Hey, Boss! Don’t Be a Soccer Scrooge!
I’m not the one to snitch on colleagues, but let’s just say a “few” of them veered from their work on Thursday to catch the U.S.-Germany World Cup game. Apparently they weren’t alone. Even on the floor of the New York Stock Exchange, trading volume dramatically slowed around noon ET, when the two countries faced off. It didn’t return to normal levels until the game was complete.
That’s not unusual. I’ve seen this phenomenon play out many times before – and not always for sporting events. Twenty years ago, the entire nation seemingly stopped everything to catch O.J. Simpson in a Ford Bronco on a California highway. If the event is big enough, it’s a safe bet folks will stop what they’re doing to catch it.
The fear, of course, is them catching it…at work. Bosses generally aren’t fond of their workers not doing their work. Distractions cost time and money, after all.
Or do they?
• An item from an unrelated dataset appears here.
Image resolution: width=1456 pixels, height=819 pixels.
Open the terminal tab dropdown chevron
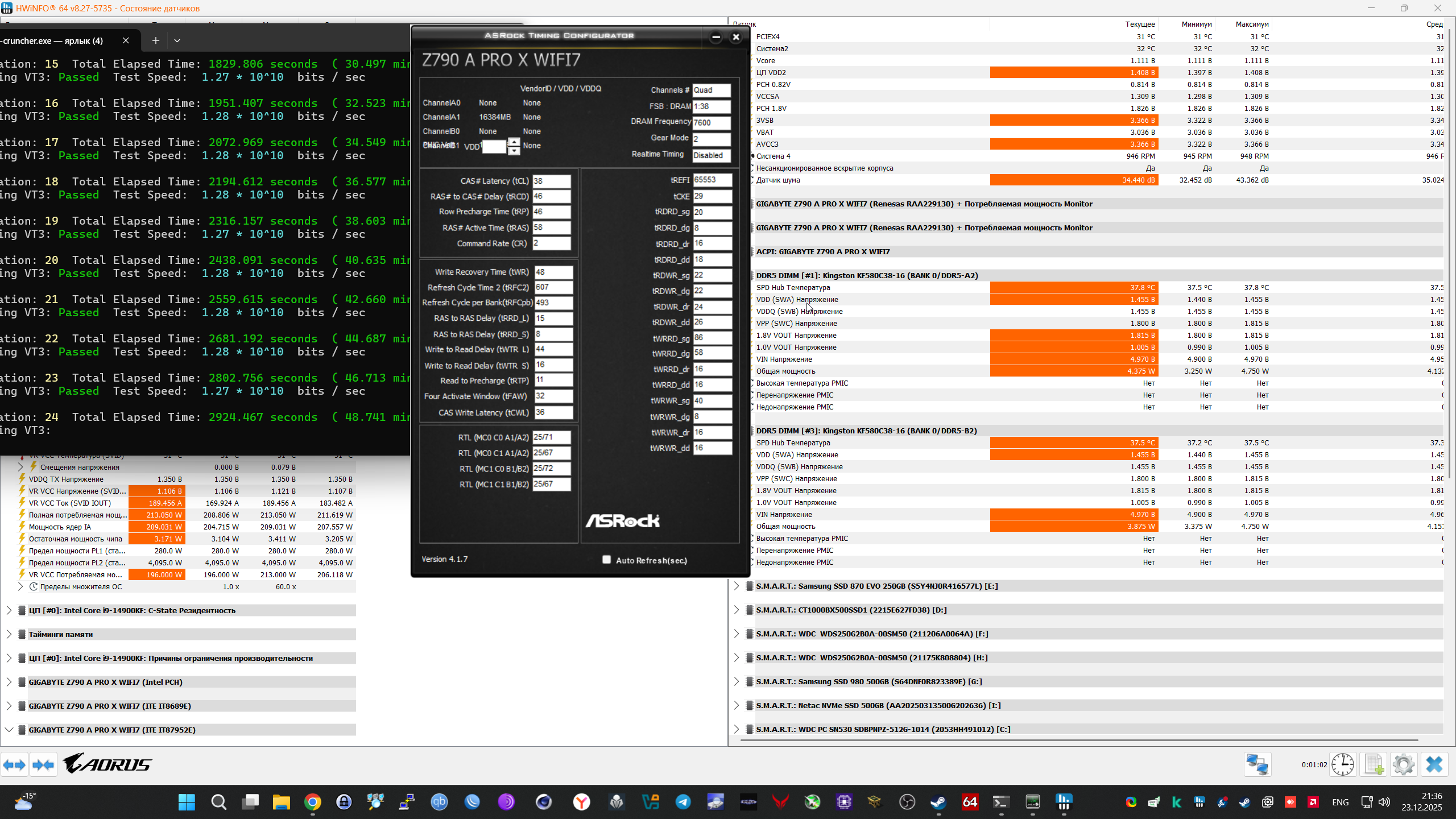tap(177, 40)
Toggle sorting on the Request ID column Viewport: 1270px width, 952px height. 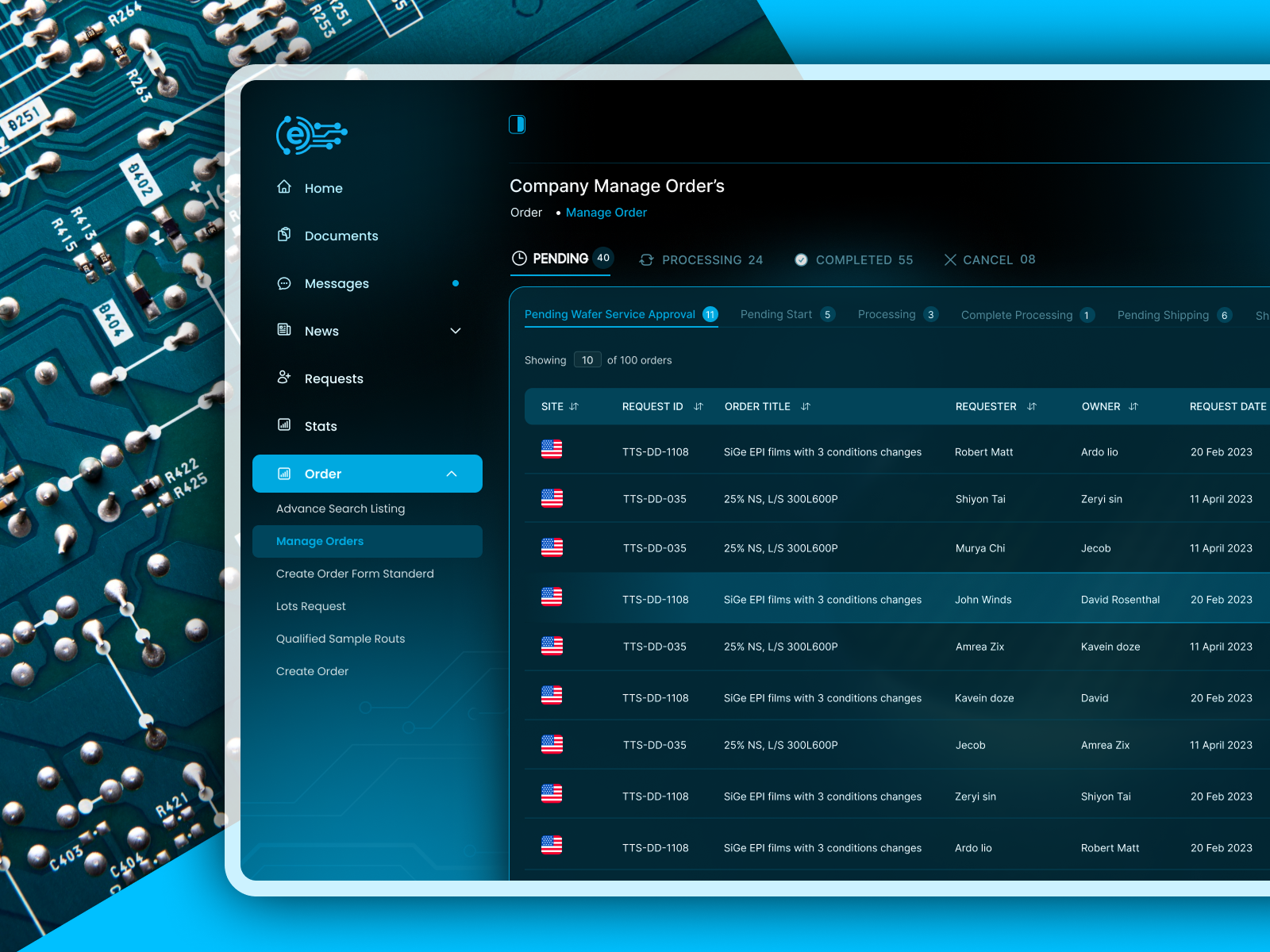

Because for the life of me, I have as yet to see any hard data that proves overall worker productivity is materially compromised during such big events. I assume in this week’s U.S.-Germany World Cup showdown, all sorts of business activity slowed down. But did it slow down substantially and affect overall business numbers in the aggregate? Remember it’s just a couple of hours – a sizable chunk of a business day – but one day, in one week, in one month, and ultimately a blip overall in one year.
All I know is that 20 years ago, Big Board trading volume overall finished strongly for the month, despite the O.J. distraction. Business bounce-backs similarly occurred after momentary fixations involving anything from a baseball playoff game to more than a few live car chases having nothing to do with O.J. And while much of the nation similarly stopped what it was doing on February 12, 1999, to hear Bill Clinton apologize to the nation after barely dodging impeachment in the U.S. Senate hours earlier, the speech, as well as the disruption, was brief.
That doesn’t mean bosses should condone their workers rallying around a screen showing a soccer game than a screen showing a spreadsheet. But it does mean maybe those bosses shouldn’t give those workers too much ‘sheet.’ Actually, now and then, they should encourage it. Such rare departures from corporate form actually bring together disparate corporate players. There’s a communal bonding to it; in this soccer game case, an almost patriotic fervor to it.
People laugh, trade stories, and at least in the moment, get jazzed. It’s not so much a break from the drudgery of work, but I suspect it later puts an extra pep in their step returning to that work.
Don’t believe me, believe economic numbers that show such distractions are but blips in the overall scheme of things. The only way I can explain these data is that workers return to their duties more engaged than they otherwise might be, and produce more than they otherwise might have. Put another way, they’re pumped, even if in this case, their team loses. It always helps, of course, when at least in this country, they hear Americans will get to fight another day, so their World Cup still runneth over.
I guess I’m not saying anything profound here, save this: maybe bosses might be wise to give a little slack here. I’m not saying doctors should hold off on removing a gall bladder to catch that goal, but for most businesses, on most days, and in most situations – it’s not the end of the world if they’re allowed to peek.
That doesn’t mean they should be playing solitaire on company time. But it says something for corporate spirit and simple “worker wow” if you bosses let employees play some of the time. After all, a productive worker is a happy worker, even when he’s allowed now and then not to work, at all.